L’économiste se réveille : « Il y a, dit-il, des forces naturelles qui travaillent pour rien. Charbon et pétrole nous sont donnés; l’énergie y est concentrée; ce sont comme des réservoirs que nous n’avons qu’à vider. Il y a le cheval, il y a le bœuf; il y a l’arbre qui en cent ans nous fait une belle poutre; il y a le vent de Dieu, qui fait marcher bateaux et moulins. » Très bien. Mais charbon et pétrole là où ils sont ne font rien du tout; il faut les extraire et les transporter, à bras. Il faut des foyers, des chaudières, des tuyaux, des cylindres, des pistons. Que de coups de marteau! Et le cheval même? Je voyais ces jours-ci hommes et chevaux qui rentraient le foin; provision d’hiver pour chevaux et bœufs; toujours des bras d’homme.
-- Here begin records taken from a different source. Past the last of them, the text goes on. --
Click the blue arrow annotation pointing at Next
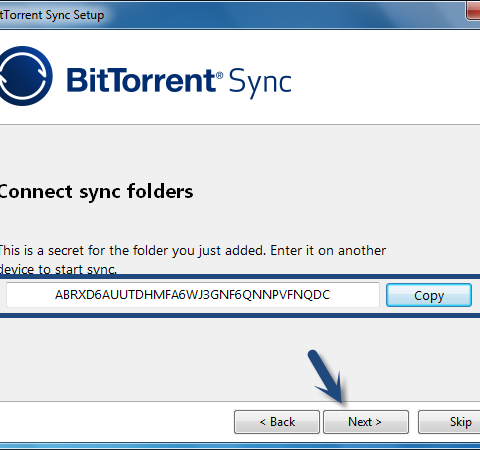The image size is (480, 450). [328, 377]
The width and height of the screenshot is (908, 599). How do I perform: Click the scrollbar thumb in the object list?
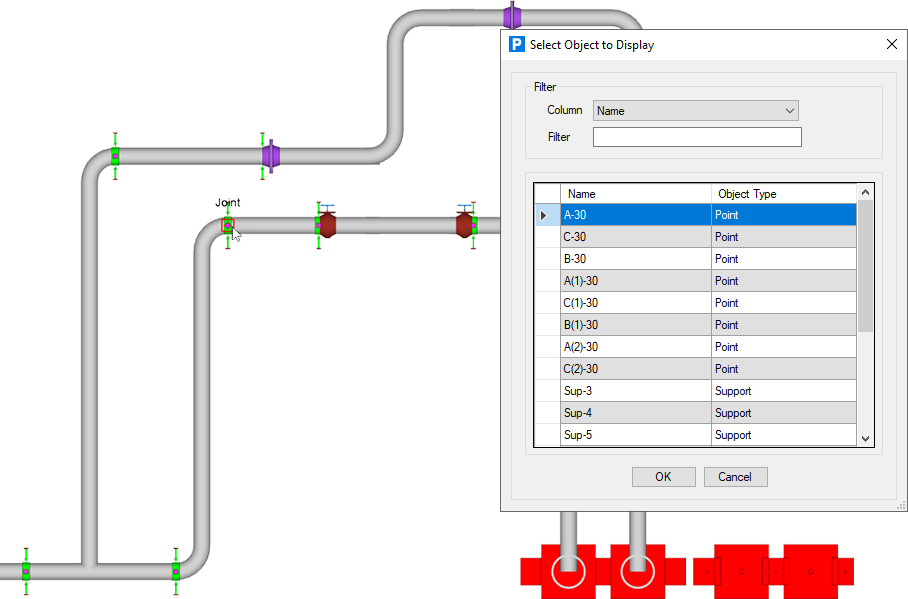tap(865, 266)
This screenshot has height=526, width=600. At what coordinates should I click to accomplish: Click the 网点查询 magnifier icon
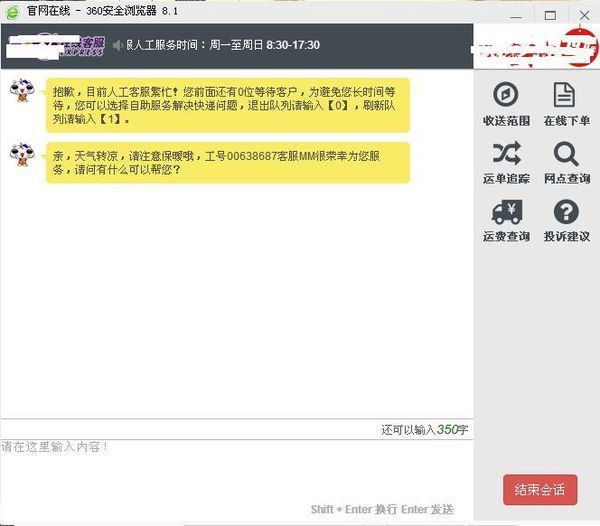[x=565, y=153]
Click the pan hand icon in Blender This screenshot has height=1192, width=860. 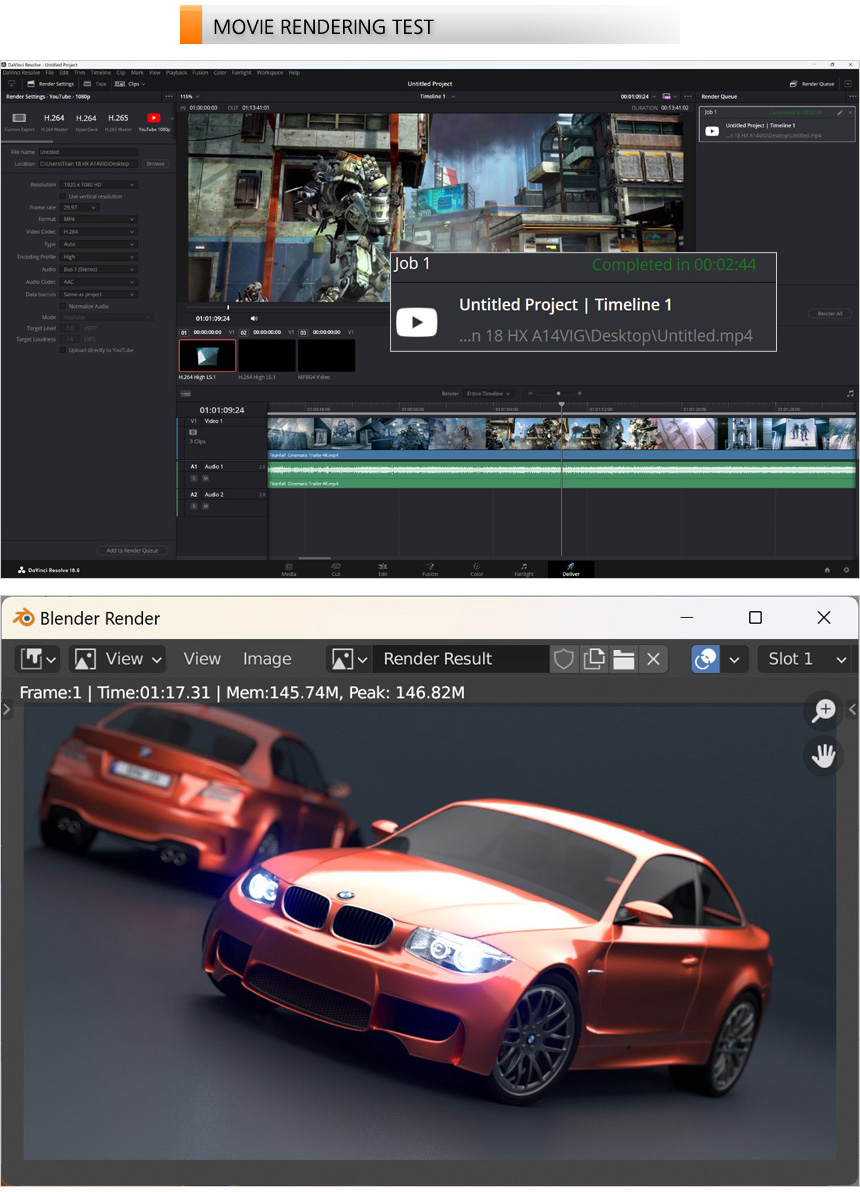(824, 756)
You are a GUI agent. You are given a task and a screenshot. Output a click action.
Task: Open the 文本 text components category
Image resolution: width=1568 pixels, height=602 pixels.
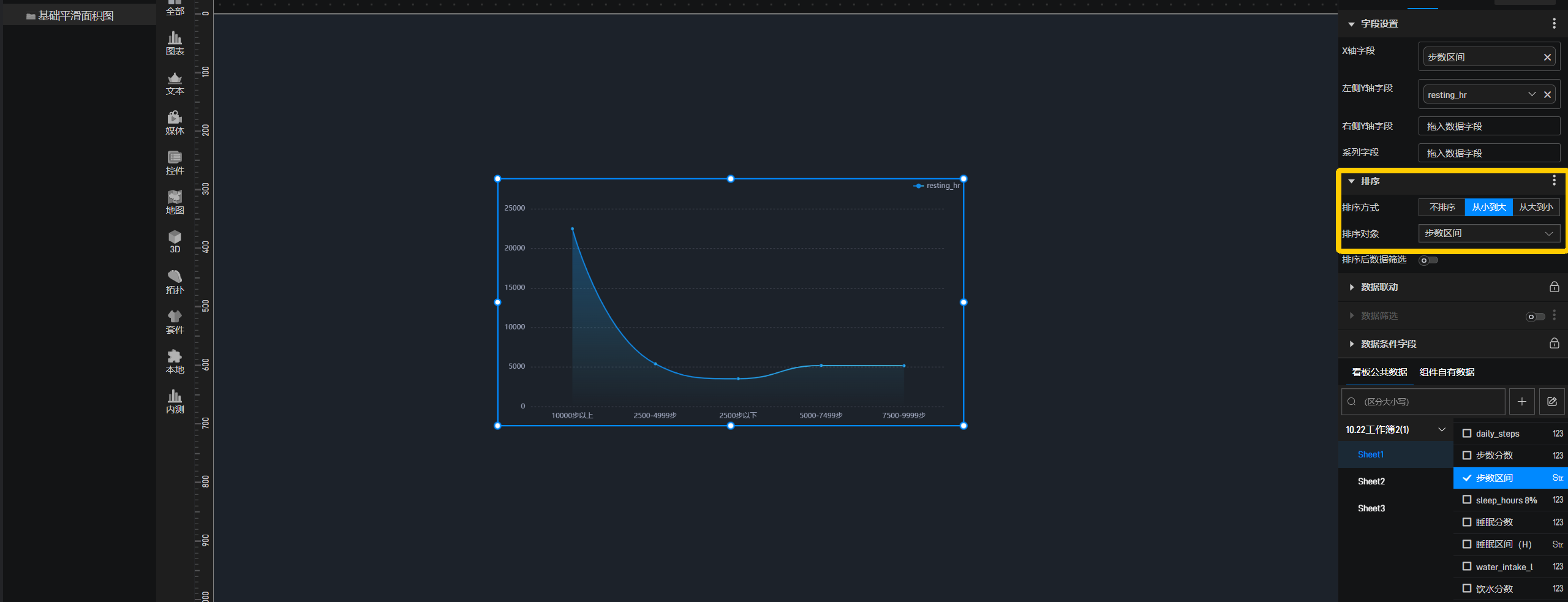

Et toutefois nous touchons ici à la méthode sage; car les bras de l’homme ne font qu’aider la nature; le foin fixe l’énergie solaire pendant que l’homme s’occupe à d’autres travaux. Mais l’arbre est le meilleur serviteur sans doute; il se fait tout seul; lentement; c’est une leçon. Et que fait le temps? Moyennant des coupes sages, nous avons toujours un arbre tout poussé. A cet exemple, les pierres arrivent par le canal, où un seul cheval traîne plus de cent tonnes. Il y faut du temps; mais ce n’est pas perte de temps. Au contraire qui ne voit qu’il serait fou d’amener les pierres par avion? C’est qu’ici, au lieu d’un homme et d’un cheval, il faudrait l’équipe invisible; composée de combien d’hommes, et travaillant combien de jours, pour un voyage de deux heures? Voilà ce que personne ne sait. C’est là qu’on n’ose point regarder. Il faudra pourtant bien y regarder. L’équipe invisible a bon appétit. L’avion dévore du pain. Cependant le fabricant de pain va du même pas le long du sillon. Vous le secouez, vous le fouettez, vous voulez charrue électrique et autres machines; mais attention à l’équipe invisible, qui s’accroît autour du sac de blé. Ici même se montre l’orgueilleuse vitesse qui dévore l’énergie en proportion croissante pour un même résultat. Savoir où se trouve le moment critique où vous emploierez à produire un sac de blé plus d’hommes que ce blé n’en peut nourrir. Voilà la question ; une des questions, mais qui éclaire les autres. Le blé représente ici toutes les choses premièrement nécessaires. Peut-on développer hors de toutes limites les travaux superflus et les vitesses ruineuses, sans compter l’obus, lancé à bras d’homme lui aussi? Le Grand Livre est ouvert; il n’a encore que des pages blanches.